____ SOURCE TEXT

They also claimed that a figure of Dionysus, Antony’s divine counterpart, crashed to the ground, followed swiftly by one of his ancestor Heracles, and that a chasm swallowed up one of the colonies founded by Antony. According to Plutarch, Cleopatra’s flagship, the Antonias, was also the object of a terrifying portent: “Some swallows made their nest under the stern, but others attacked them, drove them away, and killed the baby birds.” Both Octavian and Antony, in his case bankrolled by Cleopatra, kept up a campaign of bribery of influential Romans and potential foreign allies.

  With the arrival of the spring, the navies were readied for action. Marines, often land-loving legionaries, marched up the gangways to their stations on the decks built over the banks of rowers. Other Mediterranean navies had relied to a great extent in battle on the use of superior seamanship to vanquish their enemies. Their captains proceeded on a parallel course to an opponent before increasing speed to the maximum of which the rowers were capable—at most ten miles per hour—and swiftly changing course, either to ram the enemy or to disable them by sweeping away their oars before they could be pulled inboard. However, the Romans, being soldiers at heart, preferred to rely on the firing of arrows and other weapons from collapsible towers raised on the deck as well as the firing from deck-mounted heavy catapults of iron darts and grapnels. The latter were designed to become entangled in the opposing vessel and allow it to be winched into a position where it could be boarded. Literally to provide greater firepower, laborers carried onto the ships buckets of combustible pitch and oil. When battle was near, the crew attached these to long poles and pushed them out beyond the bow before setting them alight, so if an enemy came within range, the fire could be poured onto his decks.

________
____ PROVIDED INFORMATION

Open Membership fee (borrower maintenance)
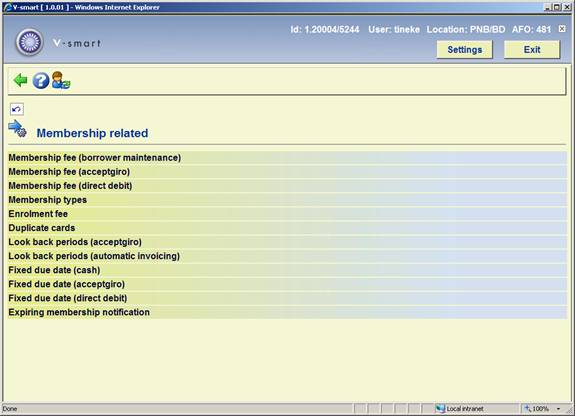 287,158
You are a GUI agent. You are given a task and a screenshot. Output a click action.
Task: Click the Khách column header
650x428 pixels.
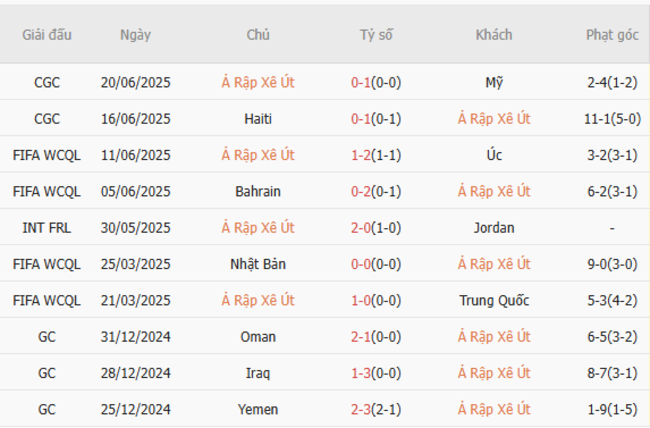point(494,34)
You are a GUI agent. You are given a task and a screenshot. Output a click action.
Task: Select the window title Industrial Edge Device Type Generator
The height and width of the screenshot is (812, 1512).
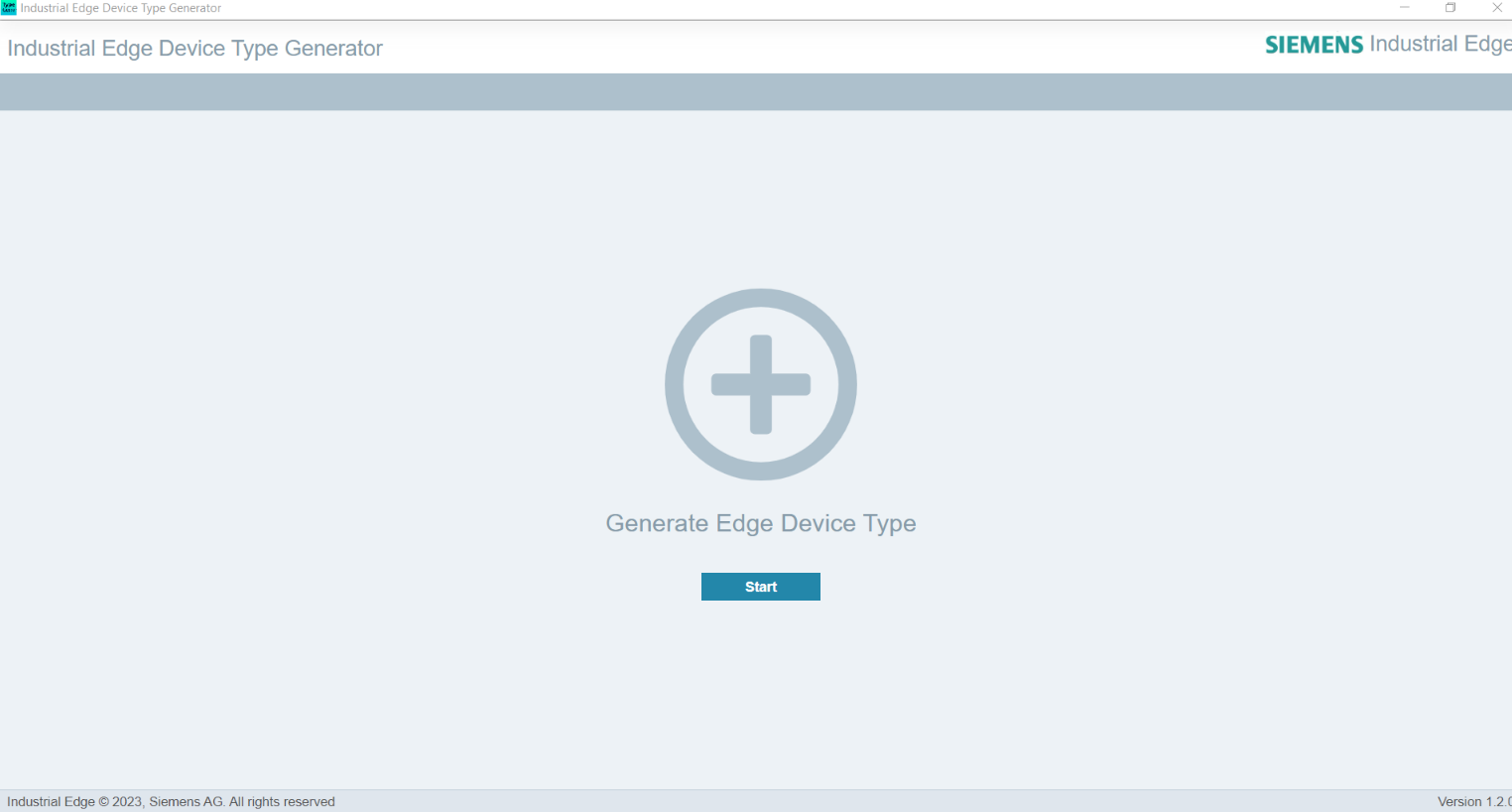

________

According to the text about Antony and Cleopatra, what was the name of Cleopatra's flagship? The rows have no connection to the text about Antony and Cleopatra.

## EXERCISE RESPONSE
The Antonias.